Create Not Hate, the organization set up by Quiet Storm Trevor Robinson OBE to get underrepresented young people into the creative industries, is teaming with The Elements Music to expose students to the world of music for media.
The Elements Music, which creates music and sound for brands, hosted workshops under the Create Not Hate framework by inviting young participants to participate in an actual campaign.
This session’s live brief involved working on a piece of music for the British Arrow Awards, which took place on March 25. The music accompanies a film for the award ceremony for the “Made in Lockdown” category. Create Not Hate cohorts were invited to record themselves expressing how they’ve felt about lockdown and the challenges and experiences they’ve faced.
The winning entry was a poem written and performed by 16-year-old Jaiden Chang. Chang’s work was then made into a piece of music by The Elements, with all participants following the process of the music being produced.
The Arrows also gave two participants paid work as runners at the award ceremony. Chang, with the winning entry, landed paid work experience, as well as on-going mentorship from the organization.
Although conducting these sessions during national lockdowns are “more challenging,” Robinson recognizes music workshops online do still work with “good engagement” levels. “It’s our preference to do workshops in person. This is more suitable for engagement and better, as we can give young people practical, real-life experiences of the industry more authentically.”

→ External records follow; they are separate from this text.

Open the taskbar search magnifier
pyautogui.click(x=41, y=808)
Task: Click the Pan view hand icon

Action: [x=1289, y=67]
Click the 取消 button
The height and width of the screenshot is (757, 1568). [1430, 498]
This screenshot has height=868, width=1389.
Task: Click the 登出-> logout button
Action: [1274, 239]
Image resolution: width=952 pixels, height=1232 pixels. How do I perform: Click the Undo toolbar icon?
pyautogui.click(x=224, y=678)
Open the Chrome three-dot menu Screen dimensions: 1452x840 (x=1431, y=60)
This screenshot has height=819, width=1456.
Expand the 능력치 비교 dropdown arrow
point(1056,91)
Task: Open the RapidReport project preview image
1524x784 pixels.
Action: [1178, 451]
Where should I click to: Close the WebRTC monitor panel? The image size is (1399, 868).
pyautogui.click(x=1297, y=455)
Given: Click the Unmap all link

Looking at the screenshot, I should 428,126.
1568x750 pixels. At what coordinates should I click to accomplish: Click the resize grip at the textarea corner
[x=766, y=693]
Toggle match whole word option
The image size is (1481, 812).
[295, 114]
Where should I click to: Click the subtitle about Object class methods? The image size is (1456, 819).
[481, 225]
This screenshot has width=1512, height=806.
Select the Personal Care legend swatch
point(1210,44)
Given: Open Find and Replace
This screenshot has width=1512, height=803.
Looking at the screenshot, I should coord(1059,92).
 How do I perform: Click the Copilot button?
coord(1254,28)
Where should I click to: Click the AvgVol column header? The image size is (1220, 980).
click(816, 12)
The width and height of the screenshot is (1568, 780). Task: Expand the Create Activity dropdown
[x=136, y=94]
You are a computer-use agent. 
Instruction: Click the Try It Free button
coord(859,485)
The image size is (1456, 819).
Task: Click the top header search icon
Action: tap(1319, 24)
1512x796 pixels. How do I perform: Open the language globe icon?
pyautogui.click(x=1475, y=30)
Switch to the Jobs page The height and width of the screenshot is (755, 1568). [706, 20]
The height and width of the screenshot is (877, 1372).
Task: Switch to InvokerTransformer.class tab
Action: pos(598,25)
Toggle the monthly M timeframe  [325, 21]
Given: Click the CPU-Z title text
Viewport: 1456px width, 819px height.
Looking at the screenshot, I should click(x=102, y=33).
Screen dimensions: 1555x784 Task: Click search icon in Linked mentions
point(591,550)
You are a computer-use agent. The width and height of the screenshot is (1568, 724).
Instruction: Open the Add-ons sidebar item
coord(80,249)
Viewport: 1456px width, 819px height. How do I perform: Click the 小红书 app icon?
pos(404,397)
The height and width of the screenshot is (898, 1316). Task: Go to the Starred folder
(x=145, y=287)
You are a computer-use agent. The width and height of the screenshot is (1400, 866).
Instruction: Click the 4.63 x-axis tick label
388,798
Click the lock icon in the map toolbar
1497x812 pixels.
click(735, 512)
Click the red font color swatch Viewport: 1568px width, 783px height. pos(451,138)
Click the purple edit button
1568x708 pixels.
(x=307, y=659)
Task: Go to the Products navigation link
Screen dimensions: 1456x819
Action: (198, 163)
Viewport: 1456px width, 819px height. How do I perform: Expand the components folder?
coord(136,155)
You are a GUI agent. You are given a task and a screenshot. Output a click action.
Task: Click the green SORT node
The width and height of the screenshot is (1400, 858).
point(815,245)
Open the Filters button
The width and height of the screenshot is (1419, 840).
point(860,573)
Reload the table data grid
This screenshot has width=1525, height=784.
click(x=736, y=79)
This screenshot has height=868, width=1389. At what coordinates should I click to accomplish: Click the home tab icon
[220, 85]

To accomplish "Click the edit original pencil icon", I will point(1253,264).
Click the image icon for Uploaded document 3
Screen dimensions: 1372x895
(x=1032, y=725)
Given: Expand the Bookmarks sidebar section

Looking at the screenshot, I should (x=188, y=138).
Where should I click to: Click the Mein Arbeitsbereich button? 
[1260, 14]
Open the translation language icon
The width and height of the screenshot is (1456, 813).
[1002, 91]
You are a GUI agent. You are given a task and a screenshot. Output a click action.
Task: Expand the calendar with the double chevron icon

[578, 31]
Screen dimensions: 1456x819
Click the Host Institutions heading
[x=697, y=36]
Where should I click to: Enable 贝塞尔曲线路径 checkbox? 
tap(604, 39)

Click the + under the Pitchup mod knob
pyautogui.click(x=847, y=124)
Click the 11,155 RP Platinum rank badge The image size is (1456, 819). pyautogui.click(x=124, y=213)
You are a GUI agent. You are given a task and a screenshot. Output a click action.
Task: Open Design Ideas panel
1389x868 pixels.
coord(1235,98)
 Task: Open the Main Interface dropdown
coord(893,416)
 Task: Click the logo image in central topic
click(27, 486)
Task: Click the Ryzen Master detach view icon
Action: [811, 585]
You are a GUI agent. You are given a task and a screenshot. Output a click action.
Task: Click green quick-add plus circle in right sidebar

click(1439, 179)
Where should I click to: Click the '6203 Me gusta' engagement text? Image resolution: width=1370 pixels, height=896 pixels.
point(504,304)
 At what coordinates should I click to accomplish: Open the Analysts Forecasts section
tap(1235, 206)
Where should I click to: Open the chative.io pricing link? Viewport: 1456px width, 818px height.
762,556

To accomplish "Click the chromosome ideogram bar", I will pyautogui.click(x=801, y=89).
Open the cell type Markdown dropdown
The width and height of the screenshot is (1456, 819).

In addition to the sessions that took place online March 16 and March 23, Create Not Hate plans to run more music workshops as part of a full program this year. It also has productions in the pipeline, though it is still trying to secure funding.
“Last year, we ran our entire program in July and August in person but under strict COVID regulations with all safety measures in place, ensuring everyone’s safety at all times,” adds Summer Rozenbroek, project manager, Create Not Hate. “We plan to do the same this year, including a music component to the program that can hopefully be in person, keeping everyone’s safety as our priority.”